[R] Non-linear curve fitting (nls): starting point and quality of fit

[Nerak]

Hi all,

Like a lot of people I noticed that I get different results when I use nls
in R compared to the exponential fit in excel. A bit annoying because often
the R^2 is higher in excel but when I'm reading the different topics on this
forum I kind of understand that using R is better than excel?

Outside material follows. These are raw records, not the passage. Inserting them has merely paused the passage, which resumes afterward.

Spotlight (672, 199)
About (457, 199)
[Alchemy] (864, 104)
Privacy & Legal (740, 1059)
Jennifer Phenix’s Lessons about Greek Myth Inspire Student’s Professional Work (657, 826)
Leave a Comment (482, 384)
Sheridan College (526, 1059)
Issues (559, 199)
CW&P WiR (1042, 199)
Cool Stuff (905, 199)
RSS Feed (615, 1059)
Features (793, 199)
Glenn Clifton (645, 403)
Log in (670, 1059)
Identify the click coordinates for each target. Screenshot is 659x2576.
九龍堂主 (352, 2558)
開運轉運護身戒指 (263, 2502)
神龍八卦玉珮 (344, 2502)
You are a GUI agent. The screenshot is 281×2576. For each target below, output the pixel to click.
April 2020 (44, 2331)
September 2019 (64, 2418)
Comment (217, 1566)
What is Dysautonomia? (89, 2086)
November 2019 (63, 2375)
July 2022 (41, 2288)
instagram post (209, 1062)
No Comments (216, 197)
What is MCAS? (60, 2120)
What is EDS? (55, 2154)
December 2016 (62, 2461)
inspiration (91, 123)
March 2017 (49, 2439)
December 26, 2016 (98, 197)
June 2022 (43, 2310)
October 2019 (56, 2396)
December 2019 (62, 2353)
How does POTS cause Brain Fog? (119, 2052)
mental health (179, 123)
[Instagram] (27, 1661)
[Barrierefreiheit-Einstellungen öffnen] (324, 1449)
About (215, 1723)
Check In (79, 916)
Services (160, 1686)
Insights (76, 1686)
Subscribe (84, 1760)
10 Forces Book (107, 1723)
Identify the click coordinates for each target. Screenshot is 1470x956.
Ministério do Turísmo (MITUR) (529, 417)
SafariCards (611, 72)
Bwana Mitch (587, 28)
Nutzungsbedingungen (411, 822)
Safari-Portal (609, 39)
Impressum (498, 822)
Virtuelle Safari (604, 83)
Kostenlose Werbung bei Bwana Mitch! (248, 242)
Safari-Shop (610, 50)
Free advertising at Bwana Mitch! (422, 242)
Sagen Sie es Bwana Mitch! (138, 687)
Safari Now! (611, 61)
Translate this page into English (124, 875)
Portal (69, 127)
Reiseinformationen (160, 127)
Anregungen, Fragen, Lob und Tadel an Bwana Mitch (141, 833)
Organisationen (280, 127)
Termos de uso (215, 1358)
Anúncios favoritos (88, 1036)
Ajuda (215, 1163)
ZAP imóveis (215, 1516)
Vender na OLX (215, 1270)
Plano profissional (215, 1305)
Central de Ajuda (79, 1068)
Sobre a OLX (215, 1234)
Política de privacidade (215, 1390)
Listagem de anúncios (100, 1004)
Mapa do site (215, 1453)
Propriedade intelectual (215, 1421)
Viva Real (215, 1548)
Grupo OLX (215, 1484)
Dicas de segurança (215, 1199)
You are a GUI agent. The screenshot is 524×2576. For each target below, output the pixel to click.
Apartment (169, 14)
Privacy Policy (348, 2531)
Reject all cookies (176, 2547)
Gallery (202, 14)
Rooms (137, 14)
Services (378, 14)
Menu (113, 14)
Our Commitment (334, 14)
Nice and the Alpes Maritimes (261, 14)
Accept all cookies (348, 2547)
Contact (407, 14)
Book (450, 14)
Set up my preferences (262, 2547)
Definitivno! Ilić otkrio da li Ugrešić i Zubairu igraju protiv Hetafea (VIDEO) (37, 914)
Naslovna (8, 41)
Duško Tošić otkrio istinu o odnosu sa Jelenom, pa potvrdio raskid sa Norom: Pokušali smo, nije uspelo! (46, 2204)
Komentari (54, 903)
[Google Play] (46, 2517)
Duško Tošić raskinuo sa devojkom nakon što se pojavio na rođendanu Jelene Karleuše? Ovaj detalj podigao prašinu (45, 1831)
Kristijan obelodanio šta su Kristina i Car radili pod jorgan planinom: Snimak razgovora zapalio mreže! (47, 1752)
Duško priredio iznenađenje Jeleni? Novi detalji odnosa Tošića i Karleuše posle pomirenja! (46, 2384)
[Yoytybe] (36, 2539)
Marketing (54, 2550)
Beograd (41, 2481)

 (I don't really understand how the difference occurs, but I understand that
there is a different way in fitting, in excel a single value can make the
difference, in R it looks at the whole function? I read this: "Fitting a
function is an approximation, trying to find a minimum. Think of frozen
mountain lake surrounded by mountains. Excel's Solver will report the
highest tip of the snowflake on the lake, if it finds it. nls will find out
that the lake is essentially flat compare to the surrounding and tell you
this fact in unkind word." )


I have several questions about nls:

1. The nls method doesn't give an R^2. But I want to determine the quality
of the fit. To understand how to use nls I read "Technical note: Curve
fitting with the R environment for Statistical Computing". In that document
they suggested this to calculate R^2:

RSS.p<-sum(residuals(fit)^2)
 TSS<-sum((y-mean(y))^2)
 r.squared<-1-(RSS.p/TSS)
 LIST.rsq<-r.squared

(with fit my results of the nls: formula y ~ exp.f(x, a, b) : y :
a*exp(-b*x))

While I was reading on the internet to find a possible reason why I get
different results using R and excel, I also read lots of different things
about the "R^2 problem" in nls.

Is the method I'm using now ok, or should someone suggest to use something
else?

2. Another question I have is like a lot of people about the singular
gradient problem. I didn't know the best way to chose my starting values for
my coefficients. when it was too low, I got this singular gradient error.
Raising the value helped me to get rid of that error. Changing that value
didn't change my coefficients nor R^2. I was wondering if that's ok, just to
raise the starting value of one of my coefficients? 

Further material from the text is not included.